Samita Bhardwaj1*#, Sowmya Ramesh2*, Sanjeevsingh Gaikwad1*

1FHI 360, Mumbai, India

2Population Council, India Habitat Centre, New Delhi, India


Copyright © 2014 by authors and Scientific Research Publishing Inc.

This work is licensed under the Creative Commons Attribution International License (CC BY).

Received 15 April 2014; revised 15 May 2014; accepted 25 May 2014


Background: To demonstrate that customized demand generation leads to increased voluntary HIV counseling and testing (VCT) among Sex Workers (SWs). Methods: FHI 360 Aastha implemented Vivek intervention among SWs in Mumbai and Thane, India using customized demand generation through outreach services for VCT. Program monitoring data and integrated counseling and testing center tracking sheets were used to assess the intervention effect. Results: Higher proportion of registered SWs tested during: 1) Vivek months than other months (17% vs. 5%, p < 0.001); 2) Post-initiation non-Vivek months than pre-Vivek months (4.7%, vs. 1.5% p < 0.001). Conclusions: Customized demand generation approach is successful in increasing HIV testing.

Keywords:HIV Prevention, VCT, SWs, Customized Demand Generation, Outreach Operationalization

1. Background

In India, about 2.5 million people, aged between 15 and 49, are estimated to be living with HIV, making it the country with the third largest number of infected people in the world. Most HIV infections in India occur through heterosexual transmission [1] . Specific HIV prevalence rates within various populations in India show disproportionately higher incidence of the infection among Most at risk populations (MARPs), particularly female sex workers (FSWs); men who have sex with men (MSM) and injecting drug users (IDUs). HIV Sentinel Surveillance data (2010-2011) indicates that 7.1% of IDU, 4.4% of MSM and 2.7% of FSW are HIV positive, while the prevalence among ANC clinic attendees, considered proxy for general population, is low at 0.40% [2] . To gain control over the spread of HIV in the country, effective interventions are needed for these MARPs [1] . Scaling-up of Voluntary Counseling and Testing (VCT) for HIV has been one of the key interventions for reducing this epidemic [3] . However, NACO estimates that only 50% of those currently infected with HIV are aware of their status and therefore there is still significant work to be done in this area [4] .

Voluntary counselling and testing helps decrease HIV transmission since delivery of prevention messages is an integral part of VCT services and if found positive, this can lead to timely linkages to care and treatment with the added benefit of decreasing onward transmission.

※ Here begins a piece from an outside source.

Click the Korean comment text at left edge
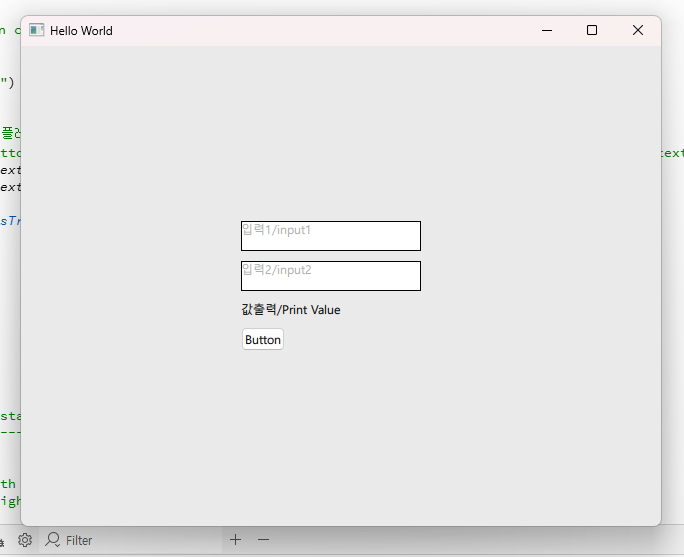This screenshot has width=684, height=557. pos(9,133)
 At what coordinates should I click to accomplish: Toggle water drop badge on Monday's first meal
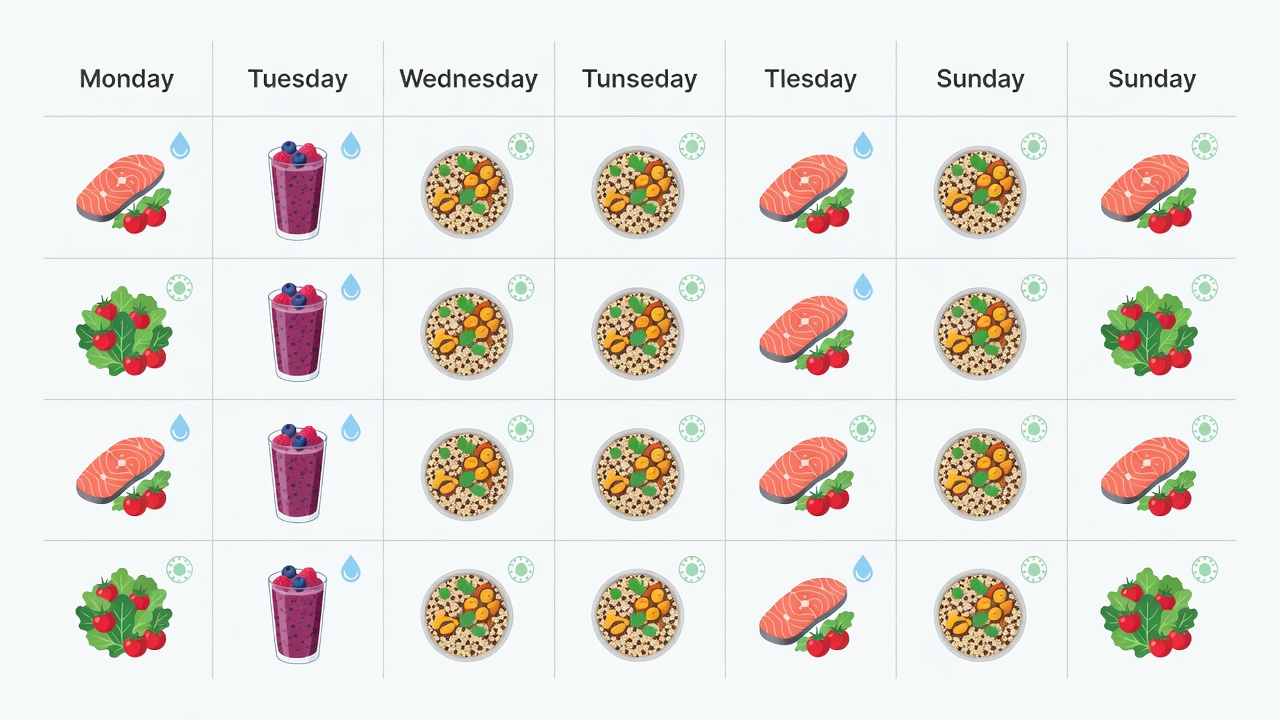pyautogui.click(x=180, y=146)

Also, knowing the HIV status is the first step in the care, support and treatment cascade.

Early HIV infection detection is also potentially very important because this disease stage, although constituting only a brief period in the natural history of HIV (generally defined as about the first 6 months after infection), has a disproportionate effect on disease spread because it is characterized by a high viral load and thus a high per-contact transmission risk [5] . Thus early diagnosis is critical for HIV prevention and wider VCT roll-out is needed to ensure that PLHIV stay healthy and access the care they need by timely knowledge of their HIV status. Timely initiation of ART could reduce HIV transmission, especially in the asymptomatic period. Further, several studies have demonstrated that voluntary counselling and testing is associated with the adoption of safer sexual behaviours [6] -[11] . Despite the recognized benefits of HIV testing in prevention, care and treatment, global experiences suggest comparatively lower uptake of VCT amongst MARPs [9] .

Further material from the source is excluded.